À 30 jours environ des élections législatives et communales prévues le 31 mai 2026, la Direction générale des élections (DGE) sort de sa réserve. Mise en cause par le Bloc Libéral (BL) et le FRONDEG, qui dénoncent des irrégularités dans la conduite du processus électoral, l’institution a organisé un point de presse ce jeudi 30 Avril pour clarifier sa position et défendre ses choix.
Face aux médias, la Directrice Générale de la DGE, Djenabou Touré, a opposé une fin de non-recevoir aux critiques visant son administration. Elle a insisté sur le fait que toutes les opérations électorales en cours s’inscrivent dans un cadre légal strict, qui ne souffre ni interprétation ni exception.
Au cœur des tensions figure la question du paiement des cautions électorales, dont le non-respect des délais a entraîné le rejet de plusieurs listes. Sur ce point, la patronne de la DGE s’est montrée inflexible : les partis politiques devaient impérativement se conformer au calendrier établi.

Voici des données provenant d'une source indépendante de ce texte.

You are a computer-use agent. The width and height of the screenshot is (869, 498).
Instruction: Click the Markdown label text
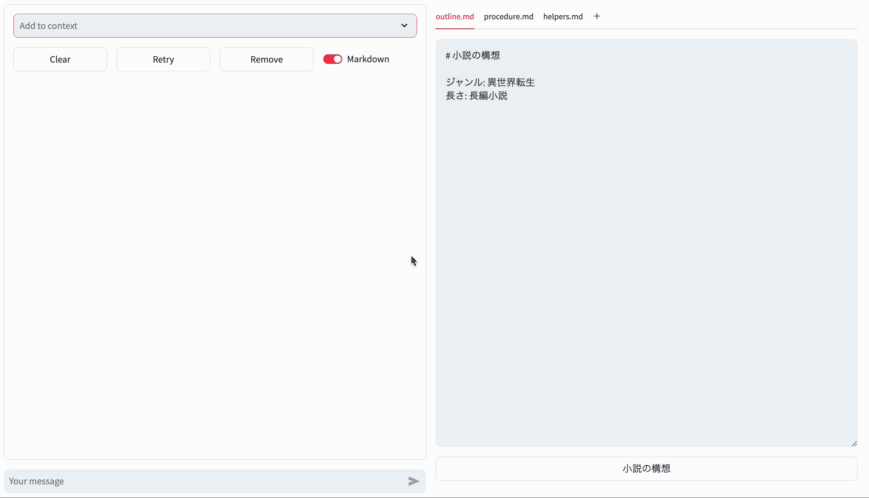368,59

Évoquant le cas du Bloc Libéral, elle a précisé que malgré une correspondance évoquant des difficultés financières, aucune disposition légale ne permet de valider une candidature sans paiement effectif de la caution. Pour la DGE, les contraintes de trésorerie ne sauraient justifier une entorse à la loi électorale.
Au-delà des aspects techniques, Djenabou Touré s’est également exprimée sur la crise de leadership qui secoue le Bloc Libéral. Elle a remis en cause la légitimité de Lansana Faya Millimouno à s’exprimer au nom du parti.
Selon les documents détenus par la DGE, la direction du BL aurait été confiée à Oumar Sanoh à l’issue d’un congrès, faisant de lui le seul responsable habilité à engager officiellement la formation politique dans le processus électoral.
La situation du FRONDEG apparaît plus complexe. Bien que la coalition ait annoncé son retrait du processus électoral, plusieurs de ses candidats refusent de se désister, arguant avoir déjà rempli leurs obligations financières.
Face à cette contradiction, la DGE envisage de saisir la Cour suprême afin d’obtenir une décision sur la validité de ces candidatures.
En toile de fond, la directrice générale a déploré la multiplication des polémiques autour du scrutin, qu’elle considère comme un facteur de tensions susceptibles d’alimenter des contentieux électoraux prématurés.
Réaffirmant l’engagement de la DGE à garantir un processus transparent et conforme aux textes en vigueur, Djenabou Touré a appelé les acteurs politiques à faire preuve de responsabilité et de retenue à l’approche du vote.
À quelques semaines de l’échéance, le scrutin du 31 mai s’annonce sous haute tension, sur fond de contestations croissantes et de batailles juridiques autour de plusieurs candidatures.